Background
Mesenchymal stem cells (MSCs) are thought to be critical for successful regenerative medicine and immunosuppressive therapy. However, long term culturing of MSCs is known to impair cellular function and induces aging of MSCs.
Methods
To investigate the cellular mechanisms involved in the aging of MSC cultures, we analyzed human umbilical cord mesenchymal stem cells (hUMSCs) exposed to different culture conditions (glucose concentrations were 5.5 mM/25 mM/40mM) for 7/30 days using tandem mass tag (TMT) labeling quantitative proteomics, analyzing posttranslational protein modifications and applying bioinformatics methods. Differentially expressed proteins (DEPs) were clustered and functional annotated by Gene Ontology (GO) enrichment analysis. Pathway enrichment analysis was performed based on the Kyoto Encyclopedia of Genes and Genomes (KEGG) pathway annotation tool. To identify the changes in N-glycans properties during culturing of hMSCs for either 7 or 30 days under three different glucose concentration, we analyzed the mesenchymal stem cell glycome using a mass spectrometry-based N-glycan profiling method.
Results
Here, we found that the morphology of hUMSCs during a long-term culturing period changed significantly compared with 7 days conditions.

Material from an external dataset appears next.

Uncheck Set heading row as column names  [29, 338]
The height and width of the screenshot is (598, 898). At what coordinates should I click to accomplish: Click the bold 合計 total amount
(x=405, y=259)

More specifically, we fund that a total of 66 proteins (fold change >1.50 and P-value <0.05 as criteria) were differentially expressed in long term culture hUMSCs, with 49 proteins upregulated and 17 proteins downregulated. Our GO analysis showed that aging exerts a side effect on
UMSCs by affecting variable molecular functions and biological processes, such as lysosome organization, exopeptidase activity, hydrolase activity, glycosaminoglycan binding and post-translational protein modification. KEGG analysis demonstrated that differential abundance proteins were significantly enriched in lysosomes, renin-angiotensin system, other glycan degradation and autophagy. The results of glycosylation analysis showed that cell N-glycans is associated with aging.
Conclusion
In conclusion, our comprehensive analysis revealed that the difference in differentially expressed proteins and post-translational protein modification levels between aging group vs control, which could provide a possible basis for aging and cell quality control study.